Modern equity release products can really come into their own in cycles such as now as funding dynamics change so rapidly. But have advisers kept themselves sufficiently up to date with the latest innovations in order to be able to show clients all the available options?
Over-55s worried about coming off their fixed-rate mortgage and the potential of losing their home should very certainly seek advice about the suitability of an equity release policy instead of remortgaging.
This year, some 2.76 million homeowners are coming off fixed-rate mortgages, with an average rate of 4.8 per cent, and are facing a move to significantly higher rates.
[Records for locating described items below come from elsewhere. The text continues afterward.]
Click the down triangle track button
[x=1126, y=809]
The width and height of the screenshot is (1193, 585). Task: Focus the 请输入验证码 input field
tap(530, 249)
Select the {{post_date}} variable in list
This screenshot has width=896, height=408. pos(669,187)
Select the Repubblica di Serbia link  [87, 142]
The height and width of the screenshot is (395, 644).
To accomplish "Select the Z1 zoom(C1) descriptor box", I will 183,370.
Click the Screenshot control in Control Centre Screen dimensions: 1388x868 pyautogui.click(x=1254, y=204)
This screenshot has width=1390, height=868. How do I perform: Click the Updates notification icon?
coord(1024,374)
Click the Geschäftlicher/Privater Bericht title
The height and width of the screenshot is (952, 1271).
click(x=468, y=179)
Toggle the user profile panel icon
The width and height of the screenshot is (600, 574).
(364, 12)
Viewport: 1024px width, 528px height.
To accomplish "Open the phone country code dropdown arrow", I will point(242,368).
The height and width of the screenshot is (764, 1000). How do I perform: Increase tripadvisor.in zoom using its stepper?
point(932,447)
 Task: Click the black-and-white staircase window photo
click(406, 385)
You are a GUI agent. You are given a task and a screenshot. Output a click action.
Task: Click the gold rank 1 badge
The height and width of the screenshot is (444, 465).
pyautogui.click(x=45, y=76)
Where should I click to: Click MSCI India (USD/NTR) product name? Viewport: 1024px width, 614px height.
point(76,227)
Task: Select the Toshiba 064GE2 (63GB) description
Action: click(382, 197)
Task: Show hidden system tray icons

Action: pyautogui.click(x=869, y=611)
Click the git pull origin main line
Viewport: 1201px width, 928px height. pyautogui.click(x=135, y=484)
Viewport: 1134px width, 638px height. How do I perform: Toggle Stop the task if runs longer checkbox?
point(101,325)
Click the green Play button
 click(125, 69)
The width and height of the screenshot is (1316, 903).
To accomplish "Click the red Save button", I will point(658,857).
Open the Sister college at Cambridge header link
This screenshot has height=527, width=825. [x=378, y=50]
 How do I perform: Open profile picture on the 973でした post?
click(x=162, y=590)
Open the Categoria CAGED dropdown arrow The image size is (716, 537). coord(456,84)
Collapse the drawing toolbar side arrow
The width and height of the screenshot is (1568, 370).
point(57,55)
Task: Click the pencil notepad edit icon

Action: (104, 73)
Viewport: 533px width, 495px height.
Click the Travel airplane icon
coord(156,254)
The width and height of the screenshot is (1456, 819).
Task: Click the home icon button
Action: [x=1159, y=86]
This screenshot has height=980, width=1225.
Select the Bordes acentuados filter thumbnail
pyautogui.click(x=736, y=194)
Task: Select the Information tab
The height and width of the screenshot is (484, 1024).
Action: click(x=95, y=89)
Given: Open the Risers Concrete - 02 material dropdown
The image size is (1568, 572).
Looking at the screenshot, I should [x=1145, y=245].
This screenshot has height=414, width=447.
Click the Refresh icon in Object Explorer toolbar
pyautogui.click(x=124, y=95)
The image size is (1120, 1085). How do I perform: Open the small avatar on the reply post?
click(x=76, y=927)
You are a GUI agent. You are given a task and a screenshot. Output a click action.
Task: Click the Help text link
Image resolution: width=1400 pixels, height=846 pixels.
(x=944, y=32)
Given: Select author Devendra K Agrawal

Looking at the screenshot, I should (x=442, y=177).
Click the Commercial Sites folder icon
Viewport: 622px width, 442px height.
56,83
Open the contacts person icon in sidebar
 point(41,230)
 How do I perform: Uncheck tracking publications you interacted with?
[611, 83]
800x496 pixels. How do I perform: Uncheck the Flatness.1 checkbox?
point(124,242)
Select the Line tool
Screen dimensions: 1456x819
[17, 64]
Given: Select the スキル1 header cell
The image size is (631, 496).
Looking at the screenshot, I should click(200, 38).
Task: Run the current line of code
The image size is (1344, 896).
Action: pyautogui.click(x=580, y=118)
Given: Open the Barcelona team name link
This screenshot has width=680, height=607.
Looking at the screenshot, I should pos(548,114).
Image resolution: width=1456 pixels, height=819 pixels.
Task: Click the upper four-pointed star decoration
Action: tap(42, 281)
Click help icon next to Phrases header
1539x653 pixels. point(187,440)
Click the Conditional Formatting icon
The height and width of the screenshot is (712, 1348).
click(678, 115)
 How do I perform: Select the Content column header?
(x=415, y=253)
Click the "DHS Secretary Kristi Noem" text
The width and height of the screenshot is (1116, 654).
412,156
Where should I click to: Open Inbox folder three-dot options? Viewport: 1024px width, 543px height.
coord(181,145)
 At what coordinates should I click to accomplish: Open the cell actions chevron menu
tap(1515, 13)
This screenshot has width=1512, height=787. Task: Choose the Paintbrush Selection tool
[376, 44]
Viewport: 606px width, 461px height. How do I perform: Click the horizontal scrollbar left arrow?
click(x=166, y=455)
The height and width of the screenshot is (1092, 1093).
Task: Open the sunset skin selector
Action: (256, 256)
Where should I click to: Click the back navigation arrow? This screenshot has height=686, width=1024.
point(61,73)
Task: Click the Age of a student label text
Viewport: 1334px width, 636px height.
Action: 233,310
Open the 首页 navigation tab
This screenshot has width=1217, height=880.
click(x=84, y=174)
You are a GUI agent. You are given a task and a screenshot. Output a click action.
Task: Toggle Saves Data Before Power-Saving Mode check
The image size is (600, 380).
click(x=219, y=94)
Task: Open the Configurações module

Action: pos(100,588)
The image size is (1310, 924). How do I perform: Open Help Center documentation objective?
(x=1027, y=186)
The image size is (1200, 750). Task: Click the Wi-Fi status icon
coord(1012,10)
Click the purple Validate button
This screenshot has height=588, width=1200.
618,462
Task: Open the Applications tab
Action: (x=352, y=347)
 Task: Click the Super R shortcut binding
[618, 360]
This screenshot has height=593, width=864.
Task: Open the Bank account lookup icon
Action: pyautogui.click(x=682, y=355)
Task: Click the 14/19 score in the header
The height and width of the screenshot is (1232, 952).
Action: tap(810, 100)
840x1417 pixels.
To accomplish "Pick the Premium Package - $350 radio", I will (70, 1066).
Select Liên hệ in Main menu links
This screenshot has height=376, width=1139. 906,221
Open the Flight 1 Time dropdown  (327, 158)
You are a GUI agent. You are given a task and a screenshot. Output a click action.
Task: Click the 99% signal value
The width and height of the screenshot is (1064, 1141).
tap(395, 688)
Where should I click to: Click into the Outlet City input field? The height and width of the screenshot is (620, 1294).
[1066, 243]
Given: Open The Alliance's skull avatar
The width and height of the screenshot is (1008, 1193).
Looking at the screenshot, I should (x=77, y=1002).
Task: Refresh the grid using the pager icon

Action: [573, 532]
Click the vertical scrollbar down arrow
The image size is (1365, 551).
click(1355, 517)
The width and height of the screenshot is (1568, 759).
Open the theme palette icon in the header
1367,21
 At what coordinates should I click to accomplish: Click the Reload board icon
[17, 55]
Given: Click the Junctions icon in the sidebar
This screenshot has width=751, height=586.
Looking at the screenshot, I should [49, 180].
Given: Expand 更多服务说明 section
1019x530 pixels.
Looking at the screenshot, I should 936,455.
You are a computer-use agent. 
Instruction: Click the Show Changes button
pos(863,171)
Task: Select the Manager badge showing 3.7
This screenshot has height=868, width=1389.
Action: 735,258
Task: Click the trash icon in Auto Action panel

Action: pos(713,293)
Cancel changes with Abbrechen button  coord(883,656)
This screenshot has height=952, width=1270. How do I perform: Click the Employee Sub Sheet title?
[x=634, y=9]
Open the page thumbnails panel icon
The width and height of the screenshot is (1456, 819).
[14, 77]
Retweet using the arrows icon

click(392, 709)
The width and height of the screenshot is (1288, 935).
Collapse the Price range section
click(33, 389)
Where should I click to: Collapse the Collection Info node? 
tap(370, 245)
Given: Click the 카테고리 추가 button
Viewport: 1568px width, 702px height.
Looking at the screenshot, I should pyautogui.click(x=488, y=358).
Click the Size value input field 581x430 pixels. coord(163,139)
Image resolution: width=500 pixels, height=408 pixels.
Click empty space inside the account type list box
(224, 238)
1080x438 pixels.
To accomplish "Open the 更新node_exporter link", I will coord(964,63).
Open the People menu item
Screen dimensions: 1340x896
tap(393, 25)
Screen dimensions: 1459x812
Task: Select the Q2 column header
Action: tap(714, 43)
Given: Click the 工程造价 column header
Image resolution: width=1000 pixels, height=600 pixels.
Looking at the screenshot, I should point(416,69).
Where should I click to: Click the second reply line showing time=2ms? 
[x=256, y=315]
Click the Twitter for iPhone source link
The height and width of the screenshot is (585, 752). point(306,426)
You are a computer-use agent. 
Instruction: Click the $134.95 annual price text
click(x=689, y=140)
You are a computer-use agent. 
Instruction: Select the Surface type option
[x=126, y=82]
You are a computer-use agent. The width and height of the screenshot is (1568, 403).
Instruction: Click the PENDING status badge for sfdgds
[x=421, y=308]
Some of these customers will be over- 55 and with a loan to value ratio low enough to consider a lifetime mortgage.
The lifetime mortgage interest rates, fixed for life, on certain equity release products start from 5.9 per cent, including interest-only options from 6.23 per cent, where the client elects to pay the interest each month to avoid the roll-up of interest.
Some homeowners have found themselves in a dreadful trap of borrowing on credit cards with high interest rates because they live in fear of losing their home if they miss a payment.
Bank of England figures showed that there was a significant increase in credit card debt last month, with industry commentators concluding that many were borrowing on cards to meet mortgage payments out of fear of losing their homes.
Modern lump-sum lifetime mortgage products can be used to pay off, for example, outstanding mortgage balances and debts such as credit card debt, which are carrying increasingly high interest charges. Essentially these lump-sum products can give homeowners access to funds to clear the debt, get out of the negative cycle and move into retirement with certainty and less stress.
In addition, lifetime mortgages approved by Safe Home Income Plans come with a number of important safeguards for homeowners which are not available on traditional mortgages. For example, a no negative equity guarantee so there is never a risk of the homeowner owing more than the value of their property.
Interest-only lifetime mortgages can also feature a specific safety net whereby, if the homeowner misses an interest payment or opts not to make payments, the product converts to a conventional lifetime mortgage whereby the interest is added to the loan and rolls up and the capital plus the rolled up interest is repaid when the homeowner either dies or moves into long term care. Thus, the provider will never repossess the property because the client has fallen behind with repayments.
With a traditional mortgage, interest has to be paid on the loan every month or the homeowner faces the risk of losing their home.
Many advisers have not kept abreast of product innovations and older homeowners are facing a ticking timebomb that could seriously affect their retirement planning in the most critical stage.
It is time for mortgage brokers, financial advisers and the media to weigh up the merits of equity release products against traditional mortgages in today’s environment.
We are not saying it is right for everyone but there are homeowners out there for whom it is absolutely the best option.